HYBRID: Field Station Bahia: the Transnational Making of Afro-Brazilian Studies: 1935-1967
16 November 2021, 4:15 pm–5:45 pm
Field Station Bahia: E. Franklin Frazier, Lorenzo Turner, Frances and Melville Herskovits in Brazil - the Transnational Making of Afro-Brazilian Studies: 1935-1967
This event is free.
Event Information
Open to
- All
Availability
- Yes
Cost
- Free
Organiser
-
Sarah Parker Remond Centre
Location
-
IAS Common GroundGround Floor, South WingUCL, Gower StreetLondonWC1E 6BTUnited Kingdom
This event is organised by UCL's Sarah Parker Remond Centre
Field Station Bahia: E. Franklin Frazier, Lorenzo Turner, Frances and Melville Herskovits in Brazil - the Transnational Making of Afro-Brazilian Studies: 1935-1967
This talk is a reading of the making of Afro-Brazilian studies, and, to a lesser extent, African studies in the US and Brazil, through the interrelated trajectory of four scholars – to Franklin, Lorenzo and Melville ought to be added Frances Shapiro Herskovits, who was much more than an assistant to her husband and an anthropologist in her own rights. First Sansone follows the trajectory of the four scholars as regards Brazil. Second, their fieldwork style and methodology will be compared, enhancing difference, but also a few important similarities.

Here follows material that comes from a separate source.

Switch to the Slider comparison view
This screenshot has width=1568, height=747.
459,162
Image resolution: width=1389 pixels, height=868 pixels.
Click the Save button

Third, Sansone deals with that which follows from their visit in Brazil and especially Bahia in the period until 1967 – when Frances comes back.
About the speaker:
Professor Livio Sansone
Livio Sansone (Palermo, Italy, 1956) got his PhD from the University of Amsterdam (1992). Sansone has been living in Brazil since 1992, where he is full professor of anthropology at the Federal University of Bahia (UFBA). He is the head of the Factory of Ideas Program – an advanced international course in ethnic and African studies – and coordinates the Digital Museum of African and Afro-Brazilian Heritage. He has published extensively on youth culture, ethnicity, inequalities, international transit of ideas of race and antiracism, anthropology and colonialism, globalization and heritage with research based in the UK, Holland, Suriname, Brazil, Italy and, recently, Cape Verde, Senegal, Mozambique and Guinea Bissau. His best known book in English is Blackness Without Ethnicity. Creating Race in Brazil (New York: Palgrave, 2003). Other more recent articles in English are available in the on-line journals Vibrant, Codesria Bulletin, Historia, Ciencias, Saude - Manguinhos, Berose and Rockefeller Archive Center Research Reports. Over the last few years his research has been on the circulation of ideas of race and emancipation between Southern Europe, Africa and Latin America, the influence of Cesare Lombroso’s ideas in Latin America, the transnational making of Afro-Brazilian anthropology in the 1940’s and the role of Lorenzo Turner, E. Franklin Frazier and Frances & Melville Herskovits, and the trajectory of Eduardo Chivambo Mondlane. In 2019 he held the conference at the opening of the academic year of the Eduardo Mondlane University in Maputo, Mozambique.